* [The data]:

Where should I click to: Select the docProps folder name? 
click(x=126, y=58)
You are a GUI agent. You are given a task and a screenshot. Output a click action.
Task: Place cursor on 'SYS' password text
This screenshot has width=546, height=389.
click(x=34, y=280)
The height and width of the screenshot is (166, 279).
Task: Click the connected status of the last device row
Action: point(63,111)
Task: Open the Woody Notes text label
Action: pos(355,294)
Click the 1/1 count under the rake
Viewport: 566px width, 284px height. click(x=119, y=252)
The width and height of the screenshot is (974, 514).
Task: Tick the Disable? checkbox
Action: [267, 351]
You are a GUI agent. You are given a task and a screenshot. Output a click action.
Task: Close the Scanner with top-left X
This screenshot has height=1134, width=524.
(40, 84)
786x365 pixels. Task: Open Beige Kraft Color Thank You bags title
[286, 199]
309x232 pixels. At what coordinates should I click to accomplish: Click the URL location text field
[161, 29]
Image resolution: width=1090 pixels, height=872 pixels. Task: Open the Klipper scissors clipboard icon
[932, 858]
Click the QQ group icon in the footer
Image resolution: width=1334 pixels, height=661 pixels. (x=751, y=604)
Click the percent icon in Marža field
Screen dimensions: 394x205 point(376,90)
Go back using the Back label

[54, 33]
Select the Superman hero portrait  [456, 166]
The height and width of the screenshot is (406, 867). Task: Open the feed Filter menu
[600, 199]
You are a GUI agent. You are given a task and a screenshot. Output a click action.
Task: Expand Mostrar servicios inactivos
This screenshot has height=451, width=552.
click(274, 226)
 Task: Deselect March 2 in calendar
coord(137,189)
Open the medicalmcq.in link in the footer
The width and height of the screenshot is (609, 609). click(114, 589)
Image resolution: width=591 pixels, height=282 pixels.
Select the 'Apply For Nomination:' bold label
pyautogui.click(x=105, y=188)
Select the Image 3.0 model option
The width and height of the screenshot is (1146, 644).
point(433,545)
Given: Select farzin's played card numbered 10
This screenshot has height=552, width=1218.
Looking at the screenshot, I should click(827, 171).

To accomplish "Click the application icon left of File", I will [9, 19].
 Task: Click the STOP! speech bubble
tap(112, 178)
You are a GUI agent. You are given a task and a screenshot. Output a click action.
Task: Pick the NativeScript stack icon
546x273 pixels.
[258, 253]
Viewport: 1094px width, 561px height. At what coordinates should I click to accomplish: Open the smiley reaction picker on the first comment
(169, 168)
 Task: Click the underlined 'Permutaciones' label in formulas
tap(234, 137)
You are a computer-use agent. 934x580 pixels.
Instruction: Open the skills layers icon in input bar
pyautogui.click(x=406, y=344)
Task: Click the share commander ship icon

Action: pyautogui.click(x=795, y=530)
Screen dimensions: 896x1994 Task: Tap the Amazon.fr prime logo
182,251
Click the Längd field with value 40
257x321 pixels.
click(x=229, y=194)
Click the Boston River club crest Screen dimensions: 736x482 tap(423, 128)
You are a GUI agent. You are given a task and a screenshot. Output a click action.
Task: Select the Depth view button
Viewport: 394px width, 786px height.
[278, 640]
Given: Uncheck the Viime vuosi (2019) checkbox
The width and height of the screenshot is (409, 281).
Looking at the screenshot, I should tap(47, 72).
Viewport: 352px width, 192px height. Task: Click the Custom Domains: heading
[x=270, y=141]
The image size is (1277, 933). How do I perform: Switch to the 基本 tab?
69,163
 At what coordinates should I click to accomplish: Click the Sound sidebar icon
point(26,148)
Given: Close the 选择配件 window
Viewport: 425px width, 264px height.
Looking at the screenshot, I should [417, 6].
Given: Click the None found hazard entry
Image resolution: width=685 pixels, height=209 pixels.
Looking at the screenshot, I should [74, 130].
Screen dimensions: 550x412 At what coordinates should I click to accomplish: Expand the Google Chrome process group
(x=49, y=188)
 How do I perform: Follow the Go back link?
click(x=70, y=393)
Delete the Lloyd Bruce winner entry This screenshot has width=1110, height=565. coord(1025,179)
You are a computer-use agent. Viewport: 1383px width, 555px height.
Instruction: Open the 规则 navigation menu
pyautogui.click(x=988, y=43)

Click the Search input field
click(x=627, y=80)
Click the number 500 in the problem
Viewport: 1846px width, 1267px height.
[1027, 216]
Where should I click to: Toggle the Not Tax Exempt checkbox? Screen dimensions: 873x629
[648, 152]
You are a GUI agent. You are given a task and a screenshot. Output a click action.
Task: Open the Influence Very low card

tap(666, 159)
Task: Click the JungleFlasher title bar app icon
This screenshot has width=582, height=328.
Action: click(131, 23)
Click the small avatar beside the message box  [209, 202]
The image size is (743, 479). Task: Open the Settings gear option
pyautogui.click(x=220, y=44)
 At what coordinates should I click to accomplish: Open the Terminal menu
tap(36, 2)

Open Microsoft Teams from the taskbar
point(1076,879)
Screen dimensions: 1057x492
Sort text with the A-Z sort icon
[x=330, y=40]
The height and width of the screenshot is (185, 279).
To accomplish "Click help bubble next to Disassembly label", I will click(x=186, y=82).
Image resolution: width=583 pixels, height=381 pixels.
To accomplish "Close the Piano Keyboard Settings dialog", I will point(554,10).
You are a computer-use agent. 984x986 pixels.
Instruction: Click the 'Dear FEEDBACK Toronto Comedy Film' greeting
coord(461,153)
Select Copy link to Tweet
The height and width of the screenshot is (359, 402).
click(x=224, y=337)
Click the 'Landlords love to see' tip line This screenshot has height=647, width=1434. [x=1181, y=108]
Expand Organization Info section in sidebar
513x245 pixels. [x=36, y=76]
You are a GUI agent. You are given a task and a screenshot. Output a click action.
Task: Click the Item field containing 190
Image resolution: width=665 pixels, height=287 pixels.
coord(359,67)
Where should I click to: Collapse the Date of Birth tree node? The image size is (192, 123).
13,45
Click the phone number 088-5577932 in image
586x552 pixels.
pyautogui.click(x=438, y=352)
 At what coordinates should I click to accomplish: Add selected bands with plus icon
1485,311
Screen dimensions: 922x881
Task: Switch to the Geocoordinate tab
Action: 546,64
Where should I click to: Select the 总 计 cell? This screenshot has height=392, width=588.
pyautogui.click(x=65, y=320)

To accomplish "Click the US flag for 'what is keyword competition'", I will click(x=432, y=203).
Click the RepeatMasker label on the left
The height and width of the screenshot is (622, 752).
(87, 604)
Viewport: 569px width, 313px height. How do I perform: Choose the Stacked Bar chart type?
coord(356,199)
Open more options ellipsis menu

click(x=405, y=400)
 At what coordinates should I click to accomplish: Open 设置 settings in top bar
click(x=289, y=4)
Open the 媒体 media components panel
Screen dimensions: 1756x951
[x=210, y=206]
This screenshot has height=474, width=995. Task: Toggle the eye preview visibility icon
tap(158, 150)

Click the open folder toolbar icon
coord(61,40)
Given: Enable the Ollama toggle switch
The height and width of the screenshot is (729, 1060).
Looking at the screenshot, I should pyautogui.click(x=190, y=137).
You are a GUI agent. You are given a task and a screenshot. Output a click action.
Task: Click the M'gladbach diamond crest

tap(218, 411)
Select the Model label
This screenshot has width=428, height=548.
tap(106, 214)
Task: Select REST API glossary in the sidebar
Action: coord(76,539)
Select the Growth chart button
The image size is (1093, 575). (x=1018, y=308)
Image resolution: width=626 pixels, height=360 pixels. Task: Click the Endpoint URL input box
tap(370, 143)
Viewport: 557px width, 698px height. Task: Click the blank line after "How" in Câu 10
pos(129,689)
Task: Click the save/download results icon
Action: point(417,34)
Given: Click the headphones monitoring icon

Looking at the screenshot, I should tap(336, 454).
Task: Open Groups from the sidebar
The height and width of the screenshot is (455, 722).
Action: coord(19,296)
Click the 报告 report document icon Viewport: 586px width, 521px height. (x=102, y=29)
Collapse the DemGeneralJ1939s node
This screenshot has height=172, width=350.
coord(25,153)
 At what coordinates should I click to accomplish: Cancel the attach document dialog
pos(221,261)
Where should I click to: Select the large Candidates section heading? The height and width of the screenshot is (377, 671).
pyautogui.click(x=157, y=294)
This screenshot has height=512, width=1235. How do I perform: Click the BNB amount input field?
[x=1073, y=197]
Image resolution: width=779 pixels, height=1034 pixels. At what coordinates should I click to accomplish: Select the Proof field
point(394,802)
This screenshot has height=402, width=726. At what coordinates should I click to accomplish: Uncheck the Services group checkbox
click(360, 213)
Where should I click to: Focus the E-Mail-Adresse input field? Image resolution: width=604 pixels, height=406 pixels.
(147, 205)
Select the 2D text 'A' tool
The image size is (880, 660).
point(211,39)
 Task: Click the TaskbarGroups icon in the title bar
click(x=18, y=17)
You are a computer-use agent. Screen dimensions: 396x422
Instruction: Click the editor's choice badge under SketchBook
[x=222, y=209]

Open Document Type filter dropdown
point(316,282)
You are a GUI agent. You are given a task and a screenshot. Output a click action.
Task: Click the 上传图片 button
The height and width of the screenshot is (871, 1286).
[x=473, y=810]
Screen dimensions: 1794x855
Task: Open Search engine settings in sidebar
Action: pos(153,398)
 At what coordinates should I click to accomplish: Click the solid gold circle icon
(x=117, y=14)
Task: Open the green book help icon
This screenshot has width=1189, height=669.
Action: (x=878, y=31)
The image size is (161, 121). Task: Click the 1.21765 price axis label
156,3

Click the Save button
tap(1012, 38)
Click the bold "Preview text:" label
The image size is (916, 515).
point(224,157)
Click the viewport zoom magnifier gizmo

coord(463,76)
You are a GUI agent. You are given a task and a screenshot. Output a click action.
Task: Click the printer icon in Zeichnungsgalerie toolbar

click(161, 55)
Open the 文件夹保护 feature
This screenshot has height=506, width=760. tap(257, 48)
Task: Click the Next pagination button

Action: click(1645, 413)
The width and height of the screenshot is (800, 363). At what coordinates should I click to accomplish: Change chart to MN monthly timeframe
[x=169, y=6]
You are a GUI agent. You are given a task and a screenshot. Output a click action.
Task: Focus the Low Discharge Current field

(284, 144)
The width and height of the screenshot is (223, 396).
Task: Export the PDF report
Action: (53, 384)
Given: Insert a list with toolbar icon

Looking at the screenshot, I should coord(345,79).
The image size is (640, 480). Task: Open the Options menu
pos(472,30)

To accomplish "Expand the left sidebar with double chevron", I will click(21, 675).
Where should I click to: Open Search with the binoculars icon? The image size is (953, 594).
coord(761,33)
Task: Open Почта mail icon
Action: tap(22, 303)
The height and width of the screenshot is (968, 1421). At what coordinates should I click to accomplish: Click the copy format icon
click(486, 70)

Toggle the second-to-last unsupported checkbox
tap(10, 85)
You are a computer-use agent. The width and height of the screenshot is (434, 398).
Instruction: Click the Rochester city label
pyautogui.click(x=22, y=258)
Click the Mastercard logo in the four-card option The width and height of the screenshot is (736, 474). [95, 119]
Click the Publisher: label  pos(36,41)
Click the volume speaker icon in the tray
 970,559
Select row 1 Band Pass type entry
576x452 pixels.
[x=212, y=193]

* [Stated exercise]: Put the lines of the items, from the very first line through the line with "tap(112, 178)", into a Markdown table with the columns Row and Line. Number each row and leave out blank lines.

* [In response]:
| Row | Line |
|---|---|
| 1 | Where should I click to: Select the docProps folder name?  |
| 2 | click(x=126, y=58) |
| 3 | You are a GUI agent. You are given a task and a screenshot. Output a click action. |
| 4 | Task: Place cursor on 'SYS' password text |
| 5 | This screenshot has width=546, height=389. |
| 6 | click(x=34, y=280) |
| 7 | The height and width of the screenshot is (166, 279). |
| 8 | Task: Click the connected status of the last device row |
| 9 | Action: point(63,111) |
| 10 | Task: Open the Woody Notes text label |
| 11 | Action: pos(355,294) |
| 12 | Click the 1/1 count under the rake |
| 13 | Viewport: 566px width, 284px height. click(x=119, y=252) |
| 14 | The width and height of the screenshot is (974, 514). |
| 15 | Task: Tick the Disable? checkbox |
| 16 | Action: [267, 351] |
| 17 | You are a GUI agent. You are given a task and a screenshot. Output a click action. |
| 18 | Task: Close the Scanner with top-left X |
| 19 | This screenshot has height=1134, width=524. |
| 20 | (40, 84) |
| 21 | 786x365 pixels. Task: Open Beige Kraft Color Thank You bags title |
| 22 | [286, 199] |
| 23 | 309x232 pixels. At what coordinates should I click to accomplish: Click the URL location text field |
| 24 | [161, 29] |
| 25 | Image resolution: width=1090 pixels, height=872 pixels. Task: Open the Klipper scissors clipboard icon |
| 26 | [932, 858] |
| 27 | Click the QQ group icon in the footer |
| 28 | Image resolution: width=1334 pixels, height=661 pixels. (x=751, y=604) |
| 29 | Click the percent icon in Marža field |
| 30 | Screen dimensions: 394x205 point(376,90) |
| 31 | Go back using the Back label |
| 32 | [54, 33] |
| 33 | Select the Superman hero portrait  [456, 166] |
| 34 | The height and width of the screenshot is (406, 867). Task: Open the feed Filter menu |
| 35 | [600, 199] |
| 36 | You are a GUI agent. You are given a task and a screenshot. Output a click action. |
| 37 | Task: Expand Mostrar servicios inactivos |
| 38 | This screenshot has height=451, width=552. |
| 39 | click(274, 226) |
| 40 |  Task: Deselect March 2 in calendar |
| 41 | coord(137,189) |
| 42 | Open the medicalmcq.in link in the footer |
| 43 | The width and height of the screenshot is (609, 609). click(114, 589) |
| 44 | Image resolution: width=591 pixels, height=282 pixels. |
| 45 | Select the 'Apply For Nomination:' bold label |
| 46 | pyautogui.click(x=105, y=188) |
| 47 | Select the Image 3.0 model option |
| 48 | The width and height of the screenshot is (1146, 644). |
| 49 | point(433,545) |
| 50 | Given: Select farzin's played card numbered 10 |
| 51 | This screenshot has height=552, width=1218. |
| 52 | Looking at the screenshot, I should click(827, 171). |
| 53 | To accomplish "Click the application icon left of File", I will [9, 19]. |
| 54 |  Task: Click the STOP! speech bubble |
| 55 | tap(112, 178) |